The club’s name was of relatively recent invention: it was Henry Fairlie in the Spectator who had coined the term to describe the invisible nexus of power that controls our lives. Soho was the perfect place for an anti-Establishment headquarters – exotic, sybaritic, unconventional, crooked, late to bed, a place the real Establishment found difficult to control. This in itself presented a handicap, though, for a young man who on the face of it politely epitomised the real Establishment and its vulnerable good manners. There were people who would need to be paid off, people watching and waiting to see what was afoot, like cautious jackals keeping one eye on the approach of a very confident-looking giraffe to the waterhole. Mr Lubowski didn’t know what to make of the cool, elegant boy who wished to negotiate a lease on his premises, and so kept ‘discovering’ new conditions in the lease that would hike the price up. Peter, unfazed, paid these tiny demands in a manner which signified that they meant little to him, and not at all that he was too apprehensive to protest.
In fact, raising a huge sum of money with which to start work proved no problem at all. Peter simply let it be known that he was starting a London club. One year’s membership would cost three guineas – or two guineas if paid in advance – and life membership would cost a mere twenty guineas. Invitations were sent out to the famous a
nd influential, just in case the news had slipped them by. Within a matter of weeks 7,000 people had taken out membership, including Graham Greene, J. B. Priestley, Yehudi Menuhin, Ben Travers, Lord Russell of Liverpool, Sir Isaiah Berlin, Somerset Maugham, Lionel Bart, Brian Rix and an unnamed bishop. Life members, as many of the 7,000 were, received a free pin-up of Harold Macmillan. All this in August when the Establishment was just a ruined strip joint. Virtually the only money Peter had to pay out in advance was the premium of a £50,000 insurance policy against libel damages.
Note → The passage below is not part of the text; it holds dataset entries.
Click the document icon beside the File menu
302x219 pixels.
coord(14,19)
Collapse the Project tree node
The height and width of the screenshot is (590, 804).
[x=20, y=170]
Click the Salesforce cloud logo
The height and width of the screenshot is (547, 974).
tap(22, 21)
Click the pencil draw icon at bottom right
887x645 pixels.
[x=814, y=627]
His first appointment was Sean Kenny, designer of the Fringe, who gutted the whole place and rebuilt it using pine, hessian, steel, glass and black paint. The outside of the building was pink. ‘No plush’, noted The Observer wonderingly, ‘and nothing Caribbean.’2 A restaurant was installed, and the chef from the Mermaid Theatre lured away. The menu would feature the latest trendy middle-class dishes, such as paté and creme caramel. Peter hired his own flatmate Colin Bell as Head of Publicity. He also took on a personal secretary – Judy Scott-Fox, a jolly, oversized, upper-class woman with a hooting laugh that can clearly be heard on every Beyond the Fringe recording. Lewis Morley, the Fringe photographer, was given the first floor to open a photographic studio, and Sean Kenny started up a design studio on the floor above that. Art exhibitions were planned, along with a cinema club showing free films every afternoon, ‘including the Marx Brothers, Rudolf Valentino and Adolf Hitler’. A ticker-tape machine was installed, together with a library of newspapers and journals, and a programme of informal but serious lunchtime discussion sessionswas arranged, so that members could mull over the issues of the day. An advertising slogan was devised: ‘If you can’t join them, beat them.’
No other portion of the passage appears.